[Records from a dataset]
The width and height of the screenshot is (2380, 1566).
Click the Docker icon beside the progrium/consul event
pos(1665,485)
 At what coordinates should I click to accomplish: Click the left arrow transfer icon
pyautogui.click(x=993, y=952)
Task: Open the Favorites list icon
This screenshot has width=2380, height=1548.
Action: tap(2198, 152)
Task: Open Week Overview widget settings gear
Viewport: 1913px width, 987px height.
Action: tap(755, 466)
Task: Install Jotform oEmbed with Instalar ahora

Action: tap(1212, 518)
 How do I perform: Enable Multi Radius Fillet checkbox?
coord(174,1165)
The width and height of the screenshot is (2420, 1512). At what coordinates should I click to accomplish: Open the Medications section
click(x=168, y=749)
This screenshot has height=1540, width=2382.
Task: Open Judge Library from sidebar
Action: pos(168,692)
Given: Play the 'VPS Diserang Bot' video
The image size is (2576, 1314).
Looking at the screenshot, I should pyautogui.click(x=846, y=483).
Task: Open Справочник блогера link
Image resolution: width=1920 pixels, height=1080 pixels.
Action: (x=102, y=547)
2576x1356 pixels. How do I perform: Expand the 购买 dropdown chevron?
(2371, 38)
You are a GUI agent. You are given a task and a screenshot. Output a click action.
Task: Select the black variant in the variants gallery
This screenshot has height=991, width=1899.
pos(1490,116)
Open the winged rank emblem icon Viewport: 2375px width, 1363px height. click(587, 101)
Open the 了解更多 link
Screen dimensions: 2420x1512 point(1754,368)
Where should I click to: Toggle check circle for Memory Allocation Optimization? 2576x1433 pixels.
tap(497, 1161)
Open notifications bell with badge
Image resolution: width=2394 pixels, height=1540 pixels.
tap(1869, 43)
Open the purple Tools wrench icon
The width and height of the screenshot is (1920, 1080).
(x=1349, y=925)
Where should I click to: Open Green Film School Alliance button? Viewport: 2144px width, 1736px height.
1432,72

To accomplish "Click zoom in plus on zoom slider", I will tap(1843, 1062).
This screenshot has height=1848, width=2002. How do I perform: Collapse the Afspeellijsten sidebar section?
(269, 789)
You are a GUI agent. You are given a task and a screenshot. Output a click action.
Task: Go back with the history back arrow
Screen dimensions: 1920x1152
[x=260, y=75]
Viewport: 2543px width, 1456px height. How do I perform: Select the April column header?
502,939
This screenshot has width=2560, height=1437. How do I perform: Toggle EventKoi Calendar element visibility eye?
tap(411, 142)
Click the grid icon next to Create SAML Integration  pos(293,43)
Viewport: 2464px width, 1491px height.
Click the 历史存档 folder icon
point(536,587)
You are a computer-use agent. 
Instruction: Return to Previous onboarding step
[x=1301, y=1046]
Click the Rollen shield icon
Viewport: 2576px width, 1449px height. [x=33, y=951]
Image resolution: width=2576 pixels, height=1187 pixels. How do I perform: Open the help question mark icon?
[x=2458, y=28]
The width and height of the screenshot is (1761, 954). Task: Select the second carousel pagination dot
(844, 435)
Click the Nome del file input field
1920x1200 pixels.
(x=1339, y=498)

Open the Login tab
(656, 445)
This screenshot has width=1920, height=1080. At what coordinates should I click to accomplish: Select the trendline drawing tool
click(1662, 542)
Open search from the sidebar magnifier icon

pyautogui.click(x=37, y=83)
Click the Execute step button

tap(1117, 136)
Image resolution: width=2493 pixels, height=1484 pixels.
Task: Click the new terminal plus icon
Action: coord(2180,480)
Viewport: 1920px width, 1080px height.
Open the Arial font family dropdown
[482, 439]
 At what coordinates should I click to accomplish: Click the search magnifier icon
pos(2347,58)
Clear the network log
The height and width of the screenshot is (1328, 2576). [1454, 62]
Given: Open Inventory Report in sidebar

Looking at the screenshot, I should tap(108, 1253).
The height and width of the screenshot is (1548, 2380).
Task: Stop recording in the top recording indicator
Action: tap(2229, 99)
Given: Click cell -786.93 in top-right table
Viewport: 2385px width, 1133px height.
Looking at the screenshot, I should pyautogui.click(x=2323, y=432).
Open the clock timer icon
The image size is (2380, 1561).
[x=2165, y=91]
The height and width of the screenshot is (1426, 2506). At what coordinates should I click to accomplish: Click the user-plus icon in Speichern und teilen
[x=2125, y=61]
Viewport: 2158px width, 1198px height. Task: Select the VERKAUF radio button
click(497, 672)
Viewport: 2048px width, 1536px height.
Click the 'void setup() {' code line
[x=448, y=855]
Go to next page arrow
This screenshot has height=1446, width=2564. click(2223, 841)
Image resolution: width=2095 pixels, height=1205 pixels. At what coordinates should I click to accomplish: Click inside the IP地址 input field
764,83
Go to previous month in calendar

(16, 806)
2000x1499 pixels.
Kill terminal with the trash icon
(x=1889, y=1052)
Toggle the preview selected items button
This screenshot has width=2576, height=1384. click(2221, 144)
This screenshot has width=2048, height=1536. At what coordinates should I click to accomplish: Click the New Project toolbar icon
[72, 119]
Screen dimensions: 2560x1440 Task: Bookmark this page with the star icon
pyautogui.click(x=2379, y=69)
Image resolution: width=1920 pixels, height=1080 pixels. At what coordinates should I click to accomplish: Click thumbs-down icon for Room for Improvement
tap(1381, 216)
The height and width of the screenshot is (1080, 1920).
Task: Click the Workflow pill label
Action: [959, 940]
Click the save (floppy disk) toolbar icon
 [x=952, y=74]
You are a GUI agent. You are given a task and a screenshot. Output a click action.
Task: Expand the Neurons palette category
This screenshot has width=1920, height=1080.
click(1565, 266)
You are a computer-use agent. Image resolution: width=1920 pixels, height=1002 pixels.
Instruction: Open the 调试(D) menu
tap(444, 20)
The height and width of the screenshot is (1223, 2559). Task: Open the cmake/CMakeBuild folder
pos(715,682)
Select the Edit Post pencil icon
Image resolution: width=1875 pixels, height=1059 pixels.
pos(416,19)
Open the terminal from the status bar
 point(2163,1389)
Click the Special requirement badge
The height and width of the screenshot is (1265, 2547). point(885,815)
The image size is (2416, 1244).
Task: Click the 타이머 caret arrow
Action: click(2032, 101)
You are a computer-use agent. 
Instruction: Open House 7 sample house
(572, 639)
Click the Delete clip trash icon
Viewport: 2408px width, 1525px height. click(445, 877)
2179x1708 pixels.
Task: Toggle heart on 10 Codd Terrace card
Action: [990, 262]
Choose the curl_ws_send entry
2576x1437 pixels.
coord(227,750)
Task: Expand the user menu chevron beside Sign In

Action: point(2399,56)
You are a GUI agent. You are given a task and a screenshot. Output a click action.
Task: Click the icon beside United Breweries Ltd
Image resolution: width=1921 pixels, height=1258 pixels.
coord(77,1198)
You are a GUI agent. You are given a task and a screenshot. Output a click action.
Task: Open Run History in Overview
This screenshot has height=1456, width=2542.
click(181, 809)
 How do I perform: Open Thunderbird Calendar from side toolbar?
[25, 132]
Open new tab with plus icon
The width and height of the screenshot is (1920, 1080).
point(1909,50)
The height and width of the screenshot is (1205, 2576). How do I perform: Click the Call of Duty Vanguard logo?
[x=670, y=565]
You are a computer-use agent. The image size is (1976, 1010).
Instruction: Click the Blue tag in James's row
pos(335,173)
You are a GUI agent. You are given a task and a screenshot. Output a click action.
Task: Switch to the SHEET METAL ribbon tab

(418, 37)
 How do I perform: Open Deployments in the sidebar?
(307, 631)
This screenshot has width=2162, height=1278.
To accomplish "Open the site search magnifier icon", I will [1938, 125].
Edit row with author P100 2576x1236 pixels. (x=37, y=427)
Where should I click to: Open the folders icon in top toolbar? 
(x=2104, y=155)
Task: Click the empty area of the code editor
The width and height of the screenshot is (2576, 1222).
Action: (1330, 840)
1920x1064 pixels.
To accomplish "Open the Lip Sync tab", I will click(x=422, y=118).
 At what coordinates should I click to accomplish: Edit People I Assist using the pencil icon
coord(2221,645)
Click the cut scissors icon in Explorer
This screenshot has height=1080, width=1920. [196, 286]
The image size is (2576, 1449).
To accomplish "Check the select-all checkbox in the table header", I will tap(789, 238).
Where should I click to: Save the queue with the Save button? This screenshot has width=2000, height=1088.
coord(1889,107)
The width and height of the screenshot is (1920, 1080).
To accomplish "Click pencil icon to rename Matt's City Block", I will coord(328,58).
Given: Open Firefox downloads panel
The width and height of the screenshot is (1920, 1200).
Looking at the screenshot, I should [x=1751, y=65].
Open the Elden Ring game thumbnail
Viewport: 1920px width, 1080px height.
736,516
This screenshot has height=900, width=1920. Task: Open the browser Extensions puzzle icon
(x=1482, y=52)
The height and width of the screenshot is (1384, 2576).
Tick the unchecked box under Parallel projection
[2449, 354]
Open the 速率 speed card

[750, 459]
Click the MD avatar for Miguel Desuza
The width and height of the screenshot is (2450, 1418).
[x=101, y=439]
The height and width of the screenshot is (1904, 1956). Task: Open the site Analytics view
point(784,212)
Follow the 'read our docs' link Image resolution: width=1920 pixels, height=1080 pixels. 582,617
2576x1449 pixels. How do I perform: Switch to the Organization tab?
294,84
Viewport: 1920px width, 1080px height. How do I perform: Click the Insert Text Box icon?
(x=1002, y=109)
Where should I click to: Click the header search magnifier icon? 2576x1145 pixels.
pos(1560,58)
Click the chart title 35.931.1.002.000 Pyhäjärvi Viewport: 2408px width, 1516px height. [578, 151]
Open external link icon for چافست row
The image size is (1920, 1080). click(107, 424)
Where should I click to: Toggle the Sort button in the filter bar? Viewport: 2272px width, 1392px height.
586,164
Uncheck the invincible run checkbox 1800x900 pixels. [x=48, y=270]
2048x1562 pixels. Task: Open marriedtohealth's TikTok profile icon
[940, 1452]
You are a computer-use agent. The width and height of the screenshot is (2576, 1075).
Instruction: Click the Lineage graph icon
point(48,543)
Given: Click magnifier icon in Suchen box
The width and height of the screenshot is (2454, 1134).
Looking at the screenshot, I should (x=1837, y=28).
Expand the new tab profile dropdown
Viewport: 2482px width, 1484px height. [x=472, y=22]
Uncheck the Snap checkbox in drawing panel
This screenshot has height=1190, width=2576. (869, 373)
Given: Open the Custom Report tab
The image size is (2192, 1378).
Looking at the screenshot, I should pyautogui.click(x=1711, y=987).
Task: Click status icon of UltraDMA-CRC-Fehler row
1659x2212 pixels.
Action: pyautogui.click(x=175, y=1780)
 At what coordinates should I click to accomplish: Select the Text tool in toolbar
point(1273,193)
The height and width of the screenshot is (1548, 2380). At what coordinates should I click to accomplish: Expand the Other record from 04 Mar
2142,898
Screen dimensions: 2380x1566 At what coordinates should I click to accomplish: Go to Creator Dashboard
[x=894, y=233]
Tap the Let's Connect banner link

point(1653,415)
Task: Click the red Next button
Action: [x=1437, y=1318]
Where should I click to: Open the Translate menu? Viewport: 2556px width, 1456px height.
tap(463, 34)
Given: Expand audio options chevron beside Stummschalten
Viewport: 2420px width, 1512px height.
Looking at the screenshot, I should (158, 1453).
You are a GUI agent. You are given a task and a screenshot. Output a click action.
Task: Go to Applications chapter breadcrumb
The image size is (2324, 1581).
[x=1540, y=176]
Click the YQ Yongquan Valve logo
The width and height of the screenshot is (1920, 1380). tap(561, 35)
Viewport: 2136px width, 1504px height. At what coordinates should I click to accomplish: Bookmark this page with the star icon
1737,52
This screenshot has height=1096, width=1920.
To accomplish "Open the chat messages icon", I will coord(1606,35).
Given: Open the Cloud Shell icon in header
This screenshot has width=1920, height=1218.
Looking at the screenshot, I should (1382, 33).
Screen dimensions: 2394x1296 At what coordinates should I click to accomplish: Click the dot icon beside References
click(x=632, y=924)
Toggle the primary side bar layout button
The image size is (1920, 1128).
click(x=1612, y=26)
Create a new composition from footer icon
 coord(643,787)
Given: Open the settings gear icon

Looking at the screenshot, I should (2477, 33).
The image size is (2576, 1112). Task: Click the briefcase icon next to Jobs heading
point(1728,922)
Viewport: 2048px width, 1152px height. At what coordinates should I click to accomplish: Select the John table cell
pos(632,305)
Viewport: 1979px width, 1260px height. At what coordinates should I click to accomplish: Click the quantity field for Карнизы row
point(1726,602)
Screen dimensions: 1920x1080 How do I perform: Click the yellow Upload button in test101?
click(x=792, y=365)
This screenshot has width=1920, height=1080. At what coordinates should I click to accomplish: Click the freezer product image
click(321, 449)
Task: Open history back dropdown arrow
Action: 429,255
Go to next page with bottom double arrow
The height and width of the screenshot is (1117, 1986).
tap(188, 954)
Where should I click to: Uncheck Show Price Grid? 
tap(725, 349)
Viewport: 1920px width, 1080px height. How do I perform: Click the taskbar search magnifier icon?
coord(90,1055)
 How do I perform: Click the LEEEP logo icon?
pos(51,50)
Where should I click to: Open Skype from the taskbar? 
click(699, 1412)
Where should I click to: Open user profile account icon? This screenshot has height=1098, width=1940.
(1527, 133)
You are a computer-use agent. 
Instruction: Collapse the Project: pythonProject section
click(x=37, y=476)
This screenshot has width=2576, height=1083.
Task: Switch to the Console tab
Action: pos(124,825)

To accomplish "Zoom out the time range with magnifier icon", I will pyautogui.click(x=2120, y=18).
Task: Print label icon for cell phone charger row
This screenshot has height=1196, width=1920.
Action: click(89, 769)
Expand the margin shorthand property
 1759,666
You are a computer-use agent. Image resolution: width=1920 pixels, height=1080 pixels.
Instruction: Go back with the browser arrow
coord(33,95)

* What this task involves
The required result is an exact repeat of the records above from the line containing "The image size is (2576, 1112)." to their final line.

* Answer space
The image size is (2576, 1112). Task: Click the briefcase icon next to Jobs heading
point(1728,922)
Viewport: 2048px width, 1152px height. At what coordinates should I click to accomplish: Select the John table cell
pos(632,305)
Viewport: 1979px width, 1260px height. At what coordinates should I click to accomplish: Click the quantity field for Карнизы row
point(1726,602)
Screen dimensions: 1920x1080 How do I perform: Click the yellow Upload button in test101?
click(x=792, y=365)
This screenshot has width=1920, height=1080. At what coordinates should I click to accomplish: Click the freezer product image
click(321, 449)
Task: Open history back dropdown arrow
Action: 429,255
Go to next page with bottom double arrow
The height and width of the screenshot is (1117, 1986).
tap(188, 954)
Where should I click to: Uncheck Show Price Grid? 
tap(725, 349)
Viewport: 1920px width, 1080px height. How do I perform: Click the taskbar search magnifier icon?
coord(90,1055)
 How do I perform: Click the LEEEP logo icon?
pos(51,50)
Where should I click to: Open Skype from the taskbar? 
click(699, 1412)
Where should I click to: Open user profile account icon? This screenshot has height=1098, width=1940.
(1527, 133)
You are a computer-use agent. 
Instruction: Collapse the Project: pythonProject section
click(x=37, y=476)
This screenshot has width=2576, height=1083.
Task: Switch to the Console tab
Action: pos(124,825)

To accomplish "Zoom out the time range with magnifier icon", I will pyautogui.click(x=2120, y=18).
Task: Print label icon for cell phone charger row
This screenshot has height=1196, width=1920.
Action: click(89, 769)
Expand the margin shorthand property
 1759,666
You are a computer-use agent. Image resolution: width=1920 pixels, height=1080 pixels.
Instruction: Go back with the browser arrow
coord(33,95)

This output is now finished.